What to produce →
In your output, repeat each entry exactly and include no pictures.

(Beginning of Supplied data)

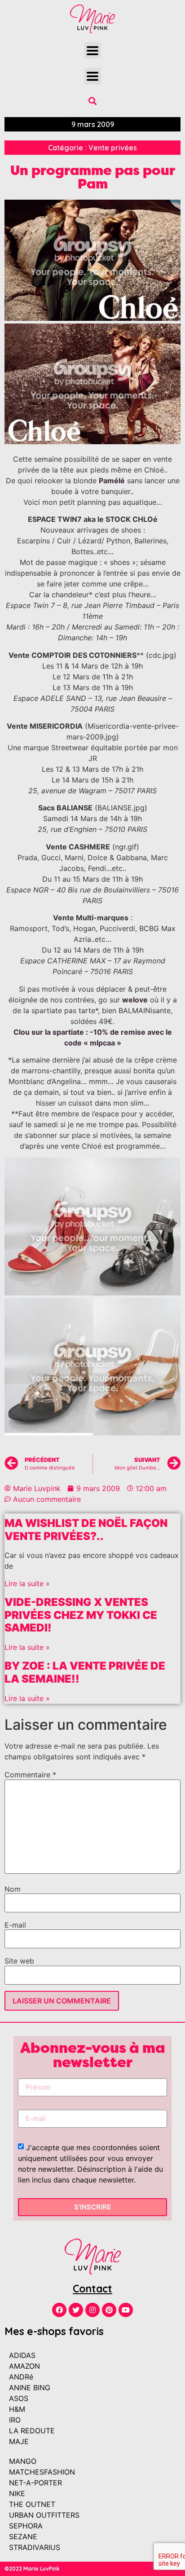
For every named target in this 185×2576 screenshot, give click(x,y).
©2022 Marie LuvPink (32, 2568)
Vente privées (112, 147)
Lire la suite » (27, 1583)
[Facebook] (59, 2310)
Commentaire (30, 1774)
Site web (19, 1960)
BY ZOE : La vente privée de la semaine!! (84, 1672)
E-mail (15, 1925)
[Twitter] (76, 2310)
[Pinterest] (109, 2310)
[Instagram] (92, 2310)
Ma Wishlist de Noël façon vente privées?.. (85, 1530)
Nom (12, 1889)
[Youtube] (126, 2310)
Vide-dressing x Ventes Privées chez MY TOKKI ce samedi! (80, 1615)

(End of Supplied data)

Task result →
For every named target in this 185×2576 screenshot, give click(x,y).
©2022 Marie LuvPink (32, 2568)
Vente privées (112, 147)
Lire la suite » (27, 1583)
[Facebook] (59, 2310)
Commentaire (30, 1774)
Site web (19, 1960)
BY ZOE : La vente privée de la semaine!! (84, 1672)
E-mail (15, 1925)
[Twitter] (76, 2310)
[Pinterest] (109, 2310)
[Instagram] (92, 2310)
Ma Wishlist de Noël façon vente privées?.. (85, 1530)
Nom (12, 1889)
[Youtube] (126, 2310)
Vide-dressing x Ventes Privées chez MY TOKKI ce samedi! (80, 1615)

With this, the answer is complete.